#### [Brief]
Repeat every line from the line containing "Viewport: 1082px width, 923px" to the end of the data, exactly. Leave the pictures out.

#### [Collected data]
--- START ---
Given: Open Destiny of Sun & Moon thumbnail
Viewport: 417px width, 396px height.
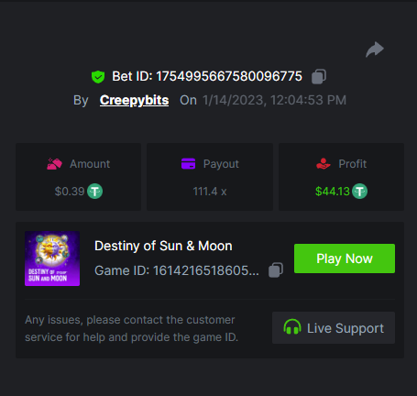Looking at the screenshot, I should click(x=52, y=259).
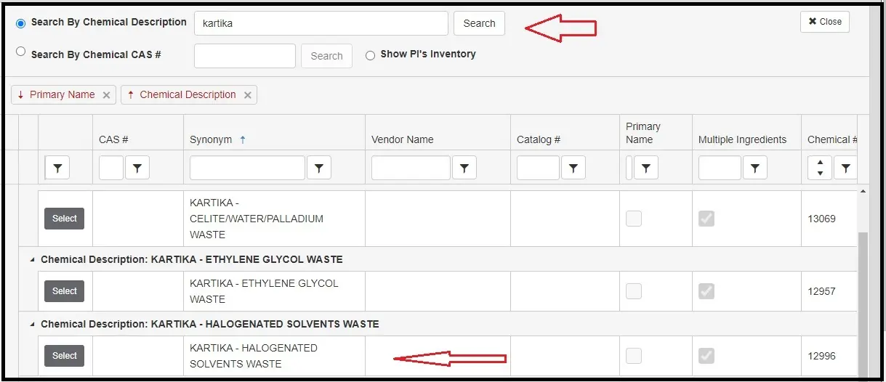Click the Catalog # filter funnel icon

pos(573,168)
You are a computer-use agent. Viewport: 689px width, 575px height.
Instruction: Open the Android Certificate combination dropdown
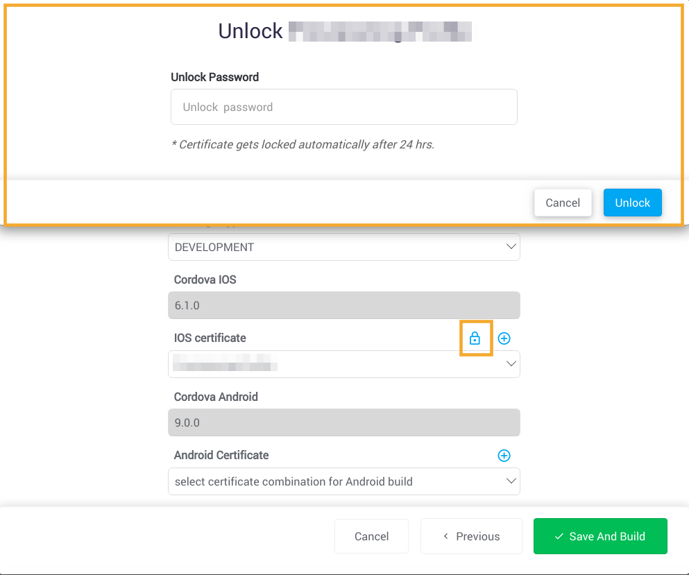coord(344,481)
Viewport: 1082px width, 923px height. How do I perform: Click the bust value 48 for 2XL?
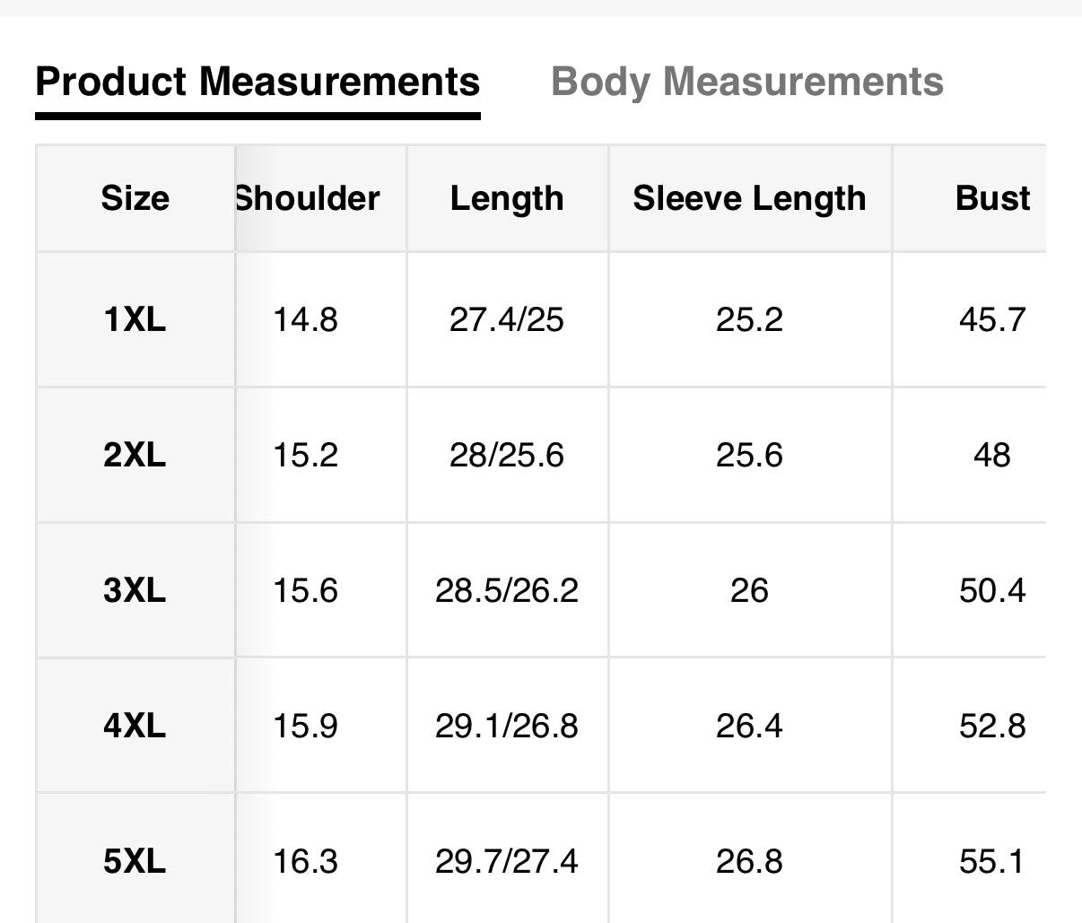[x=991, y=455]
--- END ---
#### [Solution to this exercise]
Viewport: 1082px width, 923px height. How do I perform: Click the bust value 48 for 2XL?
[x=991, y=455]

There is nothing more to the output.